On Tue 19 Jun 2012 08:09:34 IST, David Henningsson wrote:
On 06/18/2012 01:04 AM, Raja Mukherji wrote:
Sorry, there are things that I don't understand in your pseudocode. For
instance, how is calculated TIME_STEP in the call to
fluid_synth_write_float() ? maybe you wanted to use FRAME_STEP
instead ?


Yup, I meant to write FRAME_STEP instead of TIME_STEP.

On 17/06/12 21:04, Pedro Lopez-Cabanillas wrote:
On Sunday 17 June 2012, Raja Mukherji wrote:
I'm not using
fluid_sequencer_register_client and a callback to add new events,
instead I'm adding events using fluid_sequencer_send_at and then
directly calling fluid_synth_write_float in effectively one large
loop.
[...]
I have found a working solution for now, by writing my own simple
sequencer (which interleaves calls to fluid_synth_write_float with
direct calls to fluid_synth_noteon, fluid_synth_noteoff, etc).
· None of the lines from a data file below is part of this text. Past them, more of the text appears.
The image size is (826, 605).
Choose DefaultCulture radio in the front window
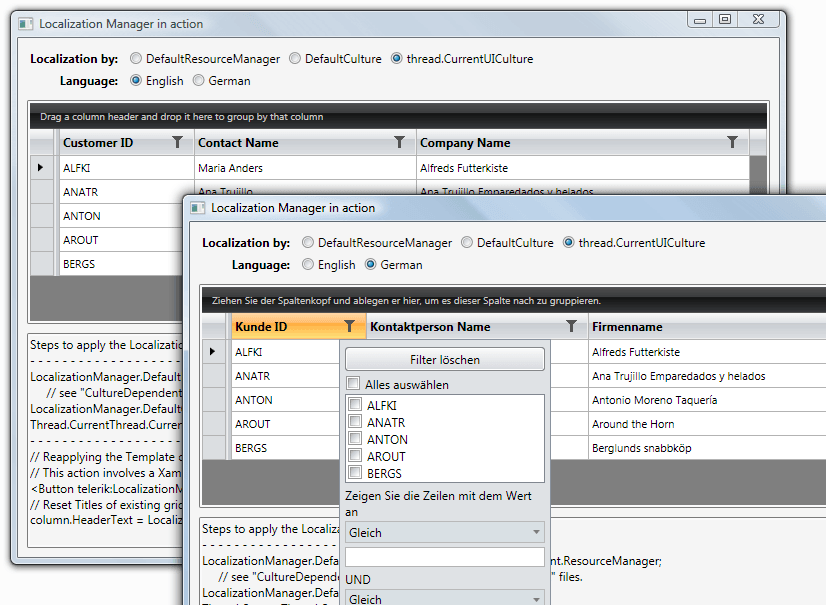[466, 243]
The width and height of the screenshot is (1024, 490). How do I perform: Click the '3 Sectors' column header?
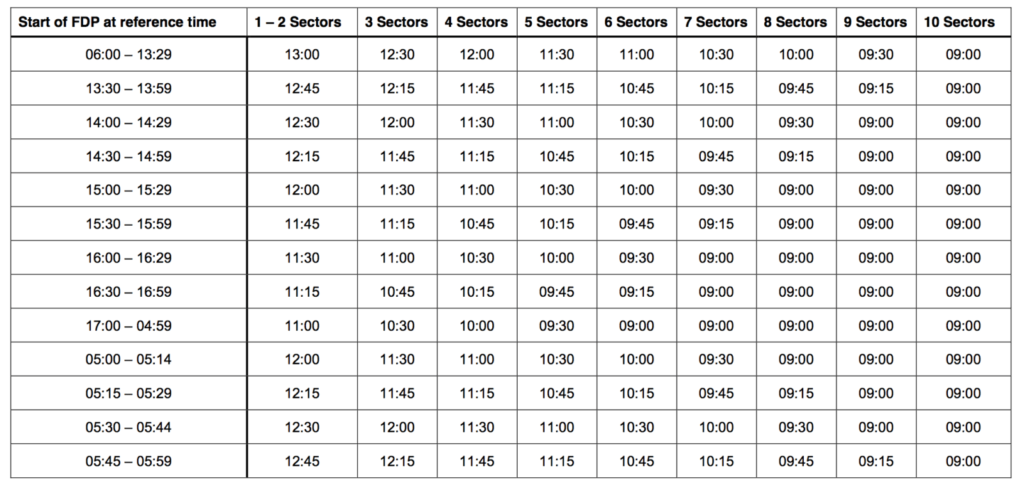click(x=396, y=22)
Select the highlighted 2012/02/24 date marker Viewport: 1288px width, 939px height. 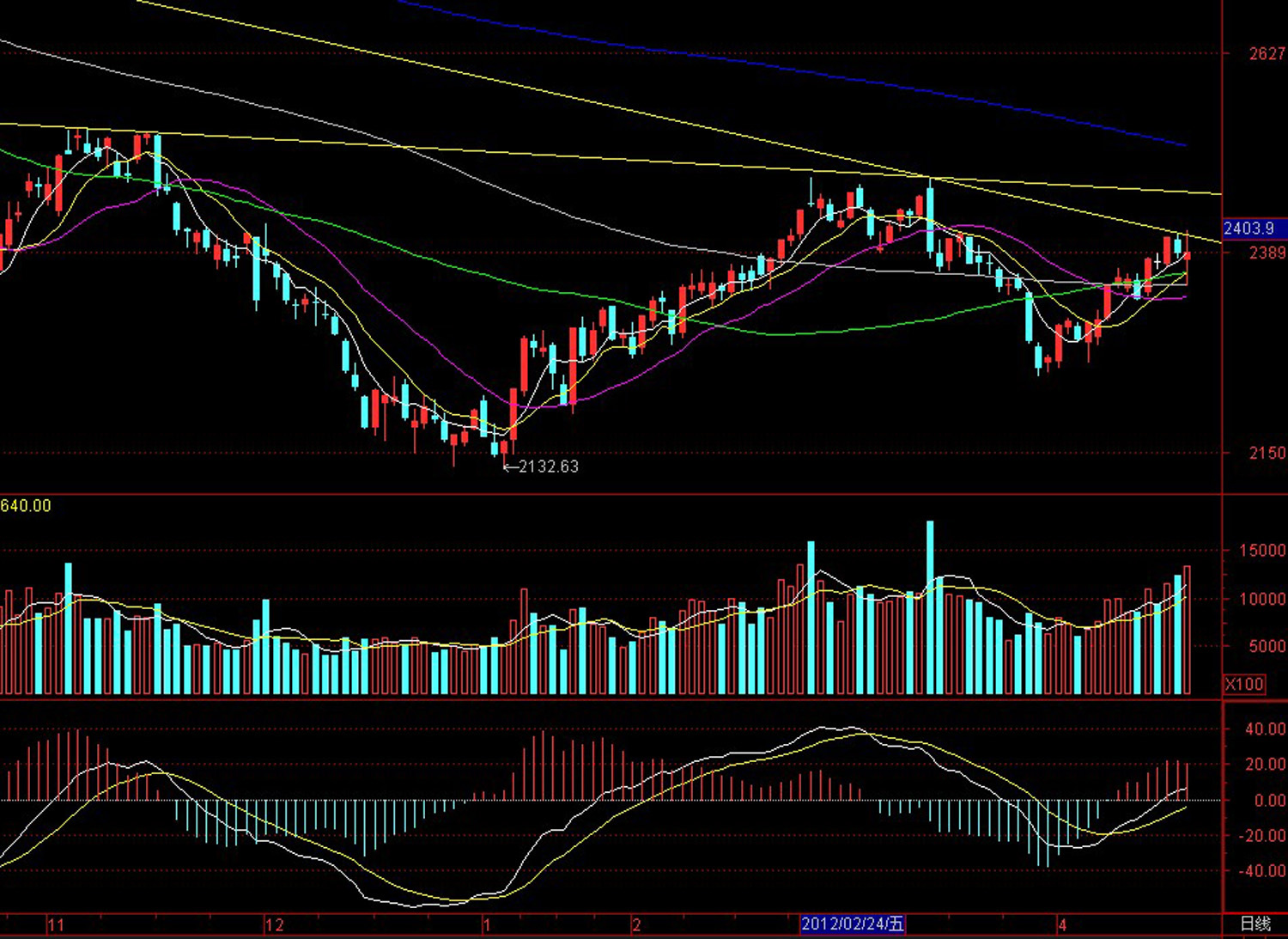pos(852,924)
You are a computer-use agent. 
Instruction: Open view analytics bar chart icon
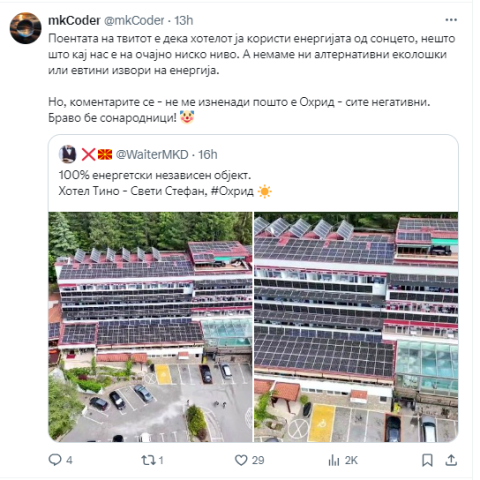[334, 460]
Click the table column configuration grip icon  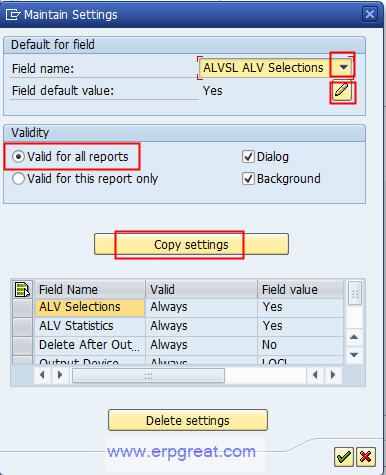coord(355,293)
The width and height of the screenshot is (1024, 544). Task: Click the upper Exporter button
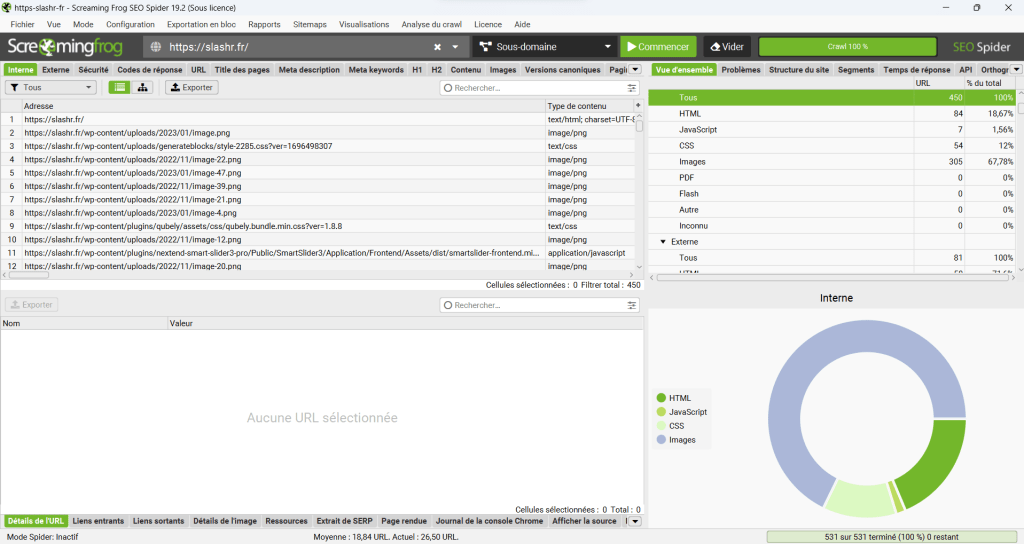coord(191,88)
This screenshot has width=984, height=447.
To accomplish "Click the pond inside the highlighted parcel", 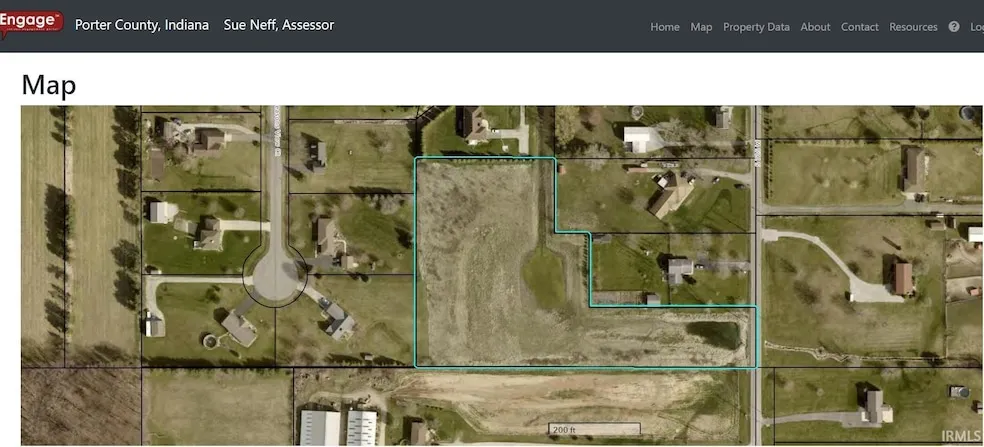I will click(x=714, y=334).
Well, you have already solved your problem, probably reinventing the
wheel,
but just to be sure and for the sake of others that would doubt
because of
your claim, I've attached another variation to the metronome example
that
doesn't use a sequencer callback, scheduling notes and and rendering
audio
inside a loop. I can't still observe any problem.

Regards,
Pedro


Ok, the problem can be reproduced in your second example file by setting
"audio.period-size" to 3 * sample_rate (rendering a 3 second block at a
time). After checking the documentation, I see that the range for
"audio.period-size" is 64 - 8192, however I'm not using an audio driver
and there's no such limit mentioned for the fluid_synth_write_float
function. My sequencer is essentially the same as your code, but applies
events to the fluid_synth_t object directly. So it seems that the issue,
if you consider it an issue, applies only to the fluid_sequencer_t
object when used with large period sizes.
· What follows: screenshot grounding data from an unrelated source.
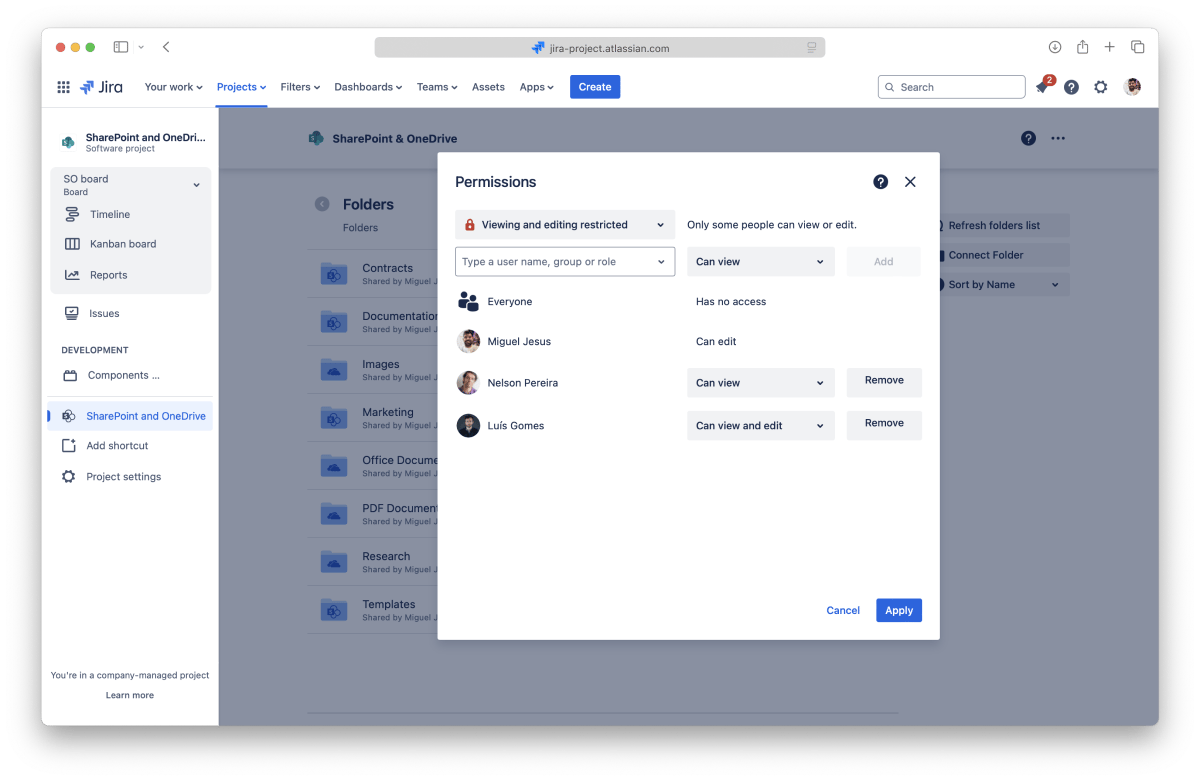Open the three-dots more options menu
This screenshot has width=1200, height=781.
click(x=1058, y=139)
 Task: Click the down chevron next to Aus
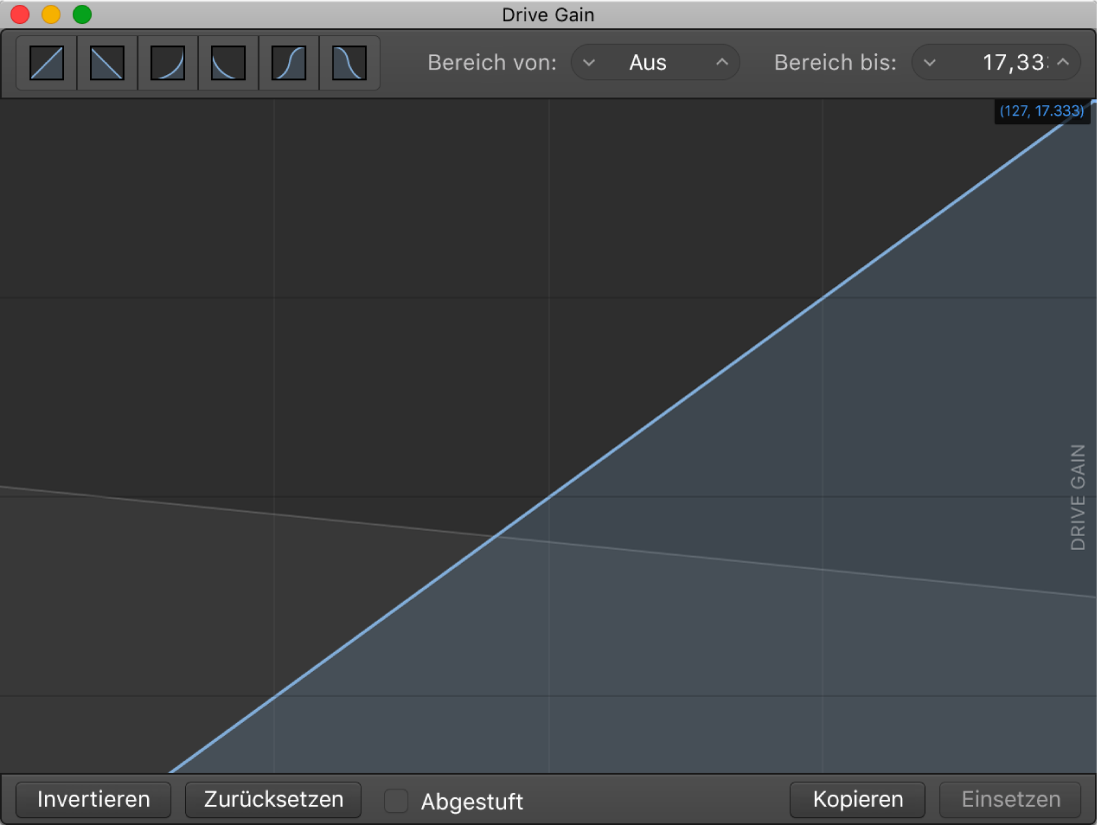pyautogui.click(x=589, y=62)
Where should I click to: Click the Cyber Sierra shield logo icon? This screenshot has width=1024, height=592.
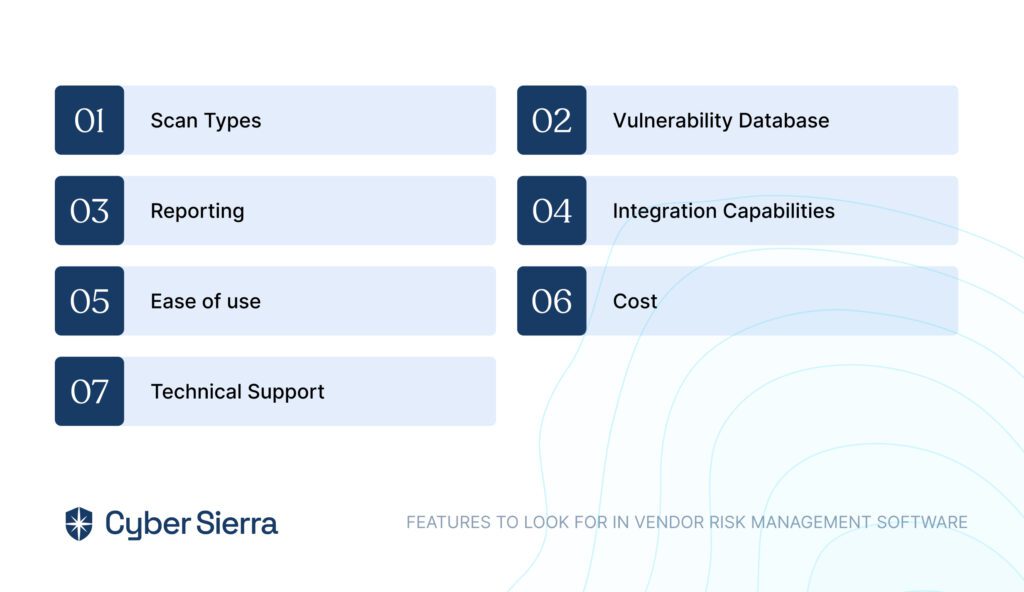click(x=79, y=523)
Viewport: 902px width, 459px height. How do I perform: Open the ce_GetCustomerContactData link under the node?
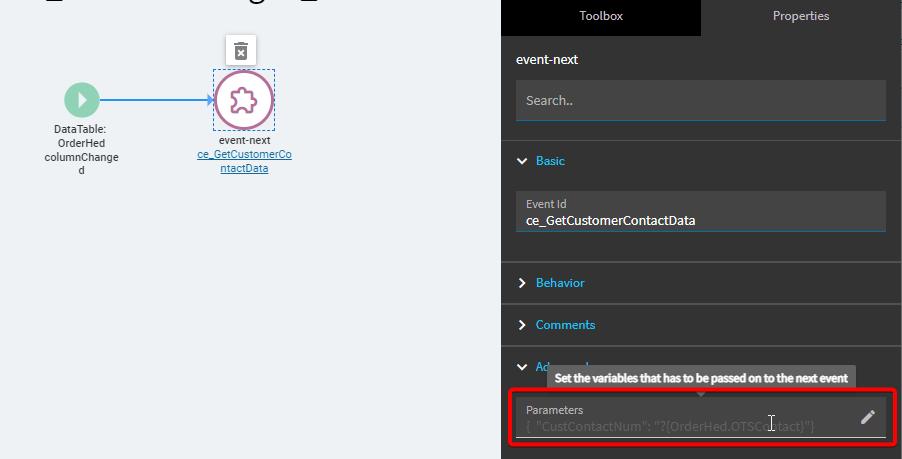pos(244,161)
The sample timer was designed to avoid these kinds of problems. Make
sure you create the sequencer with new_fluid_sequencer2(FALSE) - i e,
not using the system timer. Together with the seqbind object it will
advance the sequencer automatically when audio is rendered.

// David


I've done that, and that is how it is in Pedro's sample files. I tried using new_fluid_sequencer2(TRUE) to make sure there is a difference and as expected that gives a completely different incorrect result.